Government spending data: Some cleaning required

The release this morning of data detailing every Whitehall payment above £25,000 is a step towards the culture of public transparency that the previous Government intended to create when it passed the Freedom of Information Act a decade ago.

Rather than waiting for requests under the FOI regime, the coalition Government has committed to releasing this basic spending information proactively, in a format that allows scrutiny by anyone with the necessary time, software and skills.

This morning’s data release will be repeated each month, and from January, local government bodies will have to release similar datasets accounting for all transactions above £500.

Some of the frustrations with analysing public data to which journalists have become accustomed were absent. There were no files released as locked PDF documents that are difficult to import into database software, for example.
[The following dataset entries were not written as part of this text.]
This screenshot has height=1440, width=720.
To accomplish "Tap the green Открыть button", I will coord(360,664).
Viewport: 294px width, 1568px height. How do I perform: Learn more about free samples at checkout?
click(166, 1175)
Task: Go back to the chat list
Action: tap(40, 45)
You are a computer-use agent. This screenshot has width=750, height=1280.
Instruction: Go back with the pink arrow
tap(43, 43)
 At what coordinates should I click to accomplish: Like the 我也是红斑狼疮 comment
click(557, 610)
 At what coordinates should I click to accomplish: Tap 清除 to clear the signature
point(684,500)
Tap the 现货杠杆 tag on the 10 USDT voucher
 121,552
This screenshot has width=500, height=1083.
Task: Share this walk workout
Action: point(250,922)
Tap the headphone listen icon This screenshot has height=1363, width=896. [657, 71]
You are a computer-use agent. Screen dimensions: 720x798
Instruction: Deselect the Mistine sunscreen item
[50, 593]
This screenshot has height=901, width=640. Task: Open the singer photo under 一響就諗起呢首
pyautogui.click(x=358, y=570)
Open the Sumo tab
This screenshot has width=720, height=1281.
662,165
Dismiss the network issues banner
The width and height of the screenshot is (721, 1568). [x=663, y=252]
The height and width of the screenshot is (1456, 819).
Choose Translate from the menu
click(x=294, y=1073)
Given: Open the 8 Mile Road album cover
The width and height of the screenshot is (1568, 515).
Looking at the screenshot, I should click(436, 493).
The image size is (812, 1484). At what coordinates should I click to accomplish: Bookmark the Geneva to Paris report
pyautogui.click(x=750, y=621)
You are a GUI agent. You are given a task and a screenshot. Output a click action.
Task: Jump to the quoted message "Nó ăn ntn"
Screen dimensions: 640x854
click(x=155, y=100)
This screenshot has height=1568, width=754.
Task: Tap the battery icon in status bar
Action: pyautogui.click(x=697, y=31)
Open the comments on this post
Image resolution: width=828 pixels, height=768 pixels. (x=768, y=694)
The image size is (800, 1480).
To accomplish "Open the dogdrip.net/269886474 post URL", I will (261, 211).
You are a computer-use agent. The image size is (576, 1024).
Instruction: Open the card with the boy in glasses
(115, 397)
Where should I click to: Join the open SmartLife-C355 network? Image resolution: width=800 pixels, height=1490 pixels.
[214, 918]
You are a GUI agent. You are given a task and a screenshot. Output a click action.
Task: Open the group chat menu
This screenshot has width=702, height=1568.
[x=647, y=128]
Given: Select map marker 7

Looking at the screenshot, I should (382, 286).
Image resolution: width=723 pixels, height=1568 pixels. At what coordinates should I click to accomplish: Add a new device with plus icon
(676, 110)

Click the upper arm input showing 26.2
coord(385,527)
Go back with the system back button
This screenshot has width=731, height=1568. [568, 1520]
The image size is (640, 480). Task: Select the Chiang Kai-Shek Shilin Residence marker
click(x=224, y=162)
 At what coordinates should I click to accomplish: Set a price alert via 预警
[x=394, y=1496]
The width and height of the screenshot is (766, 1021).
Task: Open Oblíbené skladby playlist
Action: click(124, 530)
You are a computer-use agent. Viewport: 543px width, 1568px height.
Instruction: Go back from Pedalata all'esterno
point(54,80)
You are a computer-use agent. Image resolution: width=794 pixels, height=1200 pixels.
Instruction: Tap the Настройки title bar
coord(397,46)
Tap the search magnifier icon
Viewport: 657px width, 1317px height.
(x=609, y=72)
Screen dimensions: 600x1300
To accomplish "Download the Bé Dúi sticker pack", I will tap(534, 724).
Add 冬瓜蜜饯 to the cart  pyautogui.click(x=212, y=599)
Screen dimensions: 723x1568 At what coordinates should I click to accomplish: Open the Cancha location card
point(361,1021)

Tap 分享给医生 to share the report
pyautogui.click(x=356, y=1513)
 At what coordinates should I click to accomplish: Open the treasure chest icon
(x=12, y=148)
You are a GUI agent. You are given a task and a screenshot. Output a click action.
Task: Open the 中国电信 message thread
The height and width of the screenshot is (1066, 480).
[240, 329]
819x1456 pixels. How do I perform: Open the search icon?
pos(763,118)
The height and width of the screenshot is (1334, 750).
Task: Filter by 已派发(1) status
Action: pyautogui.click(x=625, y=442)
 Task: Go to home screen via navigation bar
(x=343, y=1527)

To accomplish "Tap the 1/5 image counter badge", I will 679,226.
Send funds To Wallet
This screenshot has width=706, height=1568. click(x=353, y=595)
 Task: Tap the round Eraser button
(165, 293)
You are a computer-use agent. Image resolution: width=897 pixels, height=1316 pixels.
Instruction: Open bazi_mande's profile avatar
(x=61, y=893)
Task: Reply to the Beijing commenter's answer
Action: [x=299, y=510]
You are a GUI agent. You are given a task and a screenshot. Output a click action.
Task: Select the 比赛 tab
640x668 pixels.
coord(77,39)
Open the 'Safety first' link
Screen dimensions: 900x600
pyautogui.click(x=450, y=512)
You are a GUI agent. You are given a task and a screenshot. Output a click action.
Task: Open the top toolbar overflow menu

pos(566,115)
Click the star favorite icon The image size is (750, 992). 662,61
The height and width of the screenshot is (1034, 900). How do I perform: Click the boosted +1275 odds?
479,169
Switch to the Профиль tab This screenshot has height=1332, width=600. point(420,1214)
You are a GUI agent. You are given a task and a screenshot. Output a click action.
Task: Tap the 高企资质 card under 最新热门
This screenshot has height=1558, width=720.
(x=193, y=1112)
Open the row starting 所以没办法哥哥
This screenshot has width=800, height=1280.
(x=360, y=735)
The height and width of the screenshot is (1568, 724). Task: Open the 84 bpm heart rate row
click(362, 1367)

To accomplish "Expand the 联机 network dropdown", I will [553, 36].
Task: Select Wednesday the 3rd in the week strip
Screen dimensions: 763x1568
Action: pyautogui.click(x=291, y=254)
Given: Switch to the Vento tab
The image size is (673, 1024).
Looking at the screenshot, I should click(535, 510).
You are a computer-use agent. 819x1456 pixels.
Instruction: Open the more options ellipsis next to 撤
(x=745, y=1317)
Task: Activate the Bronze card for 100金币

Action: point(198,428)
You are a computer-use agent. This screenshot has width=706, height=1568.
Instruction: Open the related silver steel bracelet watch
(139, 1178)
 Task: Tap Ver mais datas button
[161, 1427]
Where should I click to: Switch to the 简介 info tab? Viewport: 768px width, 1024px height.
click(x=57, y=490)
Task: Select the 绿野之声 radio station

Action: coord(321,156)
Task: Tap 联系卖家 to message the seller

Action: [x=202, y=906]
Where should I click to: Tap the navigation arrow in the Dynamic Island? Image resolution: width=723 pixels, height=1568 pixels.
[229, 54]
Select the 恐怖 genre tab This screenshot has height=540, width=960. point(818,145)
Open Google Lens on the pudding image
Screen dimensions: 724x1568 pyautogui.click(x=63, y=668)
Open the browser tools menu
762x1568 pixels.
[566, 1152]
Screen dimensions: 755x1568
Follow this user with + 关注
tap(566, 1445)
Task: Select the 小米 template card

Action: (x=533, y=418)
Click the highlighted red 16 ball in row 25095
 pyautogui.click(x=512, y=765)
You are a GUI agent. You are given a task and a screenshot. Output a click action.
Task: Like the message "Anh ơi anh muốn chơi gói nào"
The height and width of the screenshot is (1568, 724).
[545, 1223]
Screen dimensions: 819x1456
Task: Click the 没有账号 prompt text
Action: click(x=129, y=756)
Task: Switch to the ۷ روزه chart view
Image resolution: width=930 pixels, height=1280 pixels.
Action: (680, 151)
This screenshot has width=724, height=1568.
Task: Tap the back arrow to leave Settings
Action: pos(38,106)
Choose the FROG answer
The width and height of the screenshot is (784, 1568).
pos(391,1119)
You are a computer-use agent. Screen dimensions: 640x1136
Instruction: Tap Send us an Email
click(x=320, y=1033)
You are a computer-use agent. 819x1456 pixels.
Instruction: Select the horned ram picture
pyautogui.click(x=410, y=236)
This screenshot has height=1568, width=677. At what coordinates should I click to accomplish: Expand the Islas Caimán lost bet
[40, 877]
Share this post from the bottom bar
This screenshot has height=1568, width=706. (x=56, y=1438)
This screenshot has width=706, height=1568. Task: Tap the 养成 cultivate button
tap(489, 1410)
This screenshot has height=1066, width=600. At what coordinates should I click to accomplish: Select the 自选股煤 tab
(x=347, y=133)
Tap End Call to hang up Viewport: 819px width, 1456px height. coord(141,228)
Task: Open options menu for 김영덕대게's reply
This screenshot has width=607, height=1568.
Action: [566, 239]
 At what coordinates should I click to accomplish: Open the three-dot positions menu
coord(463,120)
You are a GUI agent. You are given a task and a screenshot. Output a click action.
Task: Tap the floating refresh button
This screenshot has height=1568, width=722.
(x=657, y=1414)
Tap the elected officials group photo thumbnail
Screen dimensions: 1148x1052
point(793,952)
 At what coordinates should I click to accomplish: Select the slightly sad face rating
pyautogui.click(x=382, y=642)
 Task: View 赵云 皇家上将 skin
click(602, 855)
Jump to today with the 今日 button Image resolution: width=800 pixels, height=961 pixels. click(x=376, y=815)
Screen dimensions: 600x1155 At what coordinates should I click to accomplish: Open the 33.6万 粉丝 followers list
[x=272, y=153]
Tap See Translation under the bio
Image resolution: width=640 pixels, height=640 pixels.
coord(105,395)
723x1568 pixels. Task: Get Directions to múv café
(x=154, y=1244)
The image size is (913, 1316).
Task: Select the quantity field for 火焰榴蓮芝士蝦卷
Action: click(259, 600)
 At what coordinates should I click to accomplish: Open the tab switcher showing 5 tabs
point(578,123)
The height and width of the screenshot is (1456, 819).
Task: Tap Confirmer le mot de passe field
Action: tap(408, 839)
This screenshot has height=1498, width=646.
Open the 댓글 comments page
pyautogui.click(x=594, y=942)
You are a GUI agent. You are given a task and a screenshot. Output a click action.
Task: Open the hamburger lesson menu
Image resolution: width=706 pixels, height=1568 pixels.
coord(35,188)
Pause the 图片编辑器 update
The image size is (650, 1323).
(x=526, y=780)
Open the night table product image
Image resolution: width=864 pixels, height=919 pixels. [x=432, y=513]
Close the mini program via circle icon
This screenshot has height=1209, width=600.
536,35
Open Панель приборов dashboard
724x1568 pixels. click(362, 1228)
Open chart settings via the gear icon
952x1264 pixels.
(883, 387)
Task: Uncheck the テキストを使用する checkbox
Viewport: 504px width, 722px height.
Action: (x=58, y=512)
While each department’s monthly spending was released as a separate spreadsheet document, these were formatted in a consistent structure across departments, thanks to detailed Treasury guidance on how to release the data.

Nevertheless, analysing the data still posed significant technical challenges.

After downloading the 181 separate spreadsheet CSV files and collating them into single database of nearly 200,000 records, it quickly became apparent that comparing spending across Whitehall would prove difficult unless the data was subjected to an extensive “cleaning” process.

Suppliers’ VAT numbers were collected but removed from the publicly-released datasets at the last moment, making it difficult to identify identical firms that were described in slightly different ways by each department. The same professional services firm was listed variously as “Accenture”, “Accenture UK”, and “Accenture (UK) Ltd”. And so it went for more than 9,500 different suppliers.

Each department also has a different terminology for classifying its expenditures, meaning it is difficult to group similar costs across Government. There were some 2,092 different “expense types” listed.

Moreover, the vast majority of spending were transactions between public sector bodies, such as grants to local authorities. As a result, it will remain difficult to see the true impact of public spending on the private sector until smaller public bodies’ spending data becomes available.

For much of the past week, Michael Jacobs, helped by William DeGenst and the Open Knowledge Foundation, have been developing a series of database lookups to regularise the data so that it became possible to collate suppliers and expenditure types across departments and identify those payments being made to the private sector.

The Government is clearly serious about opening up its data to aid public accountability. Releasing data is all well and good, but to encourage the nation’s “armchair auditors”, it must be readily usable. As the data flood increases with the addition of local government and NHS bodies’ records in the new year, one urgent task for the Government will be to regularise the structure public bodies use to categorise of their expenditures.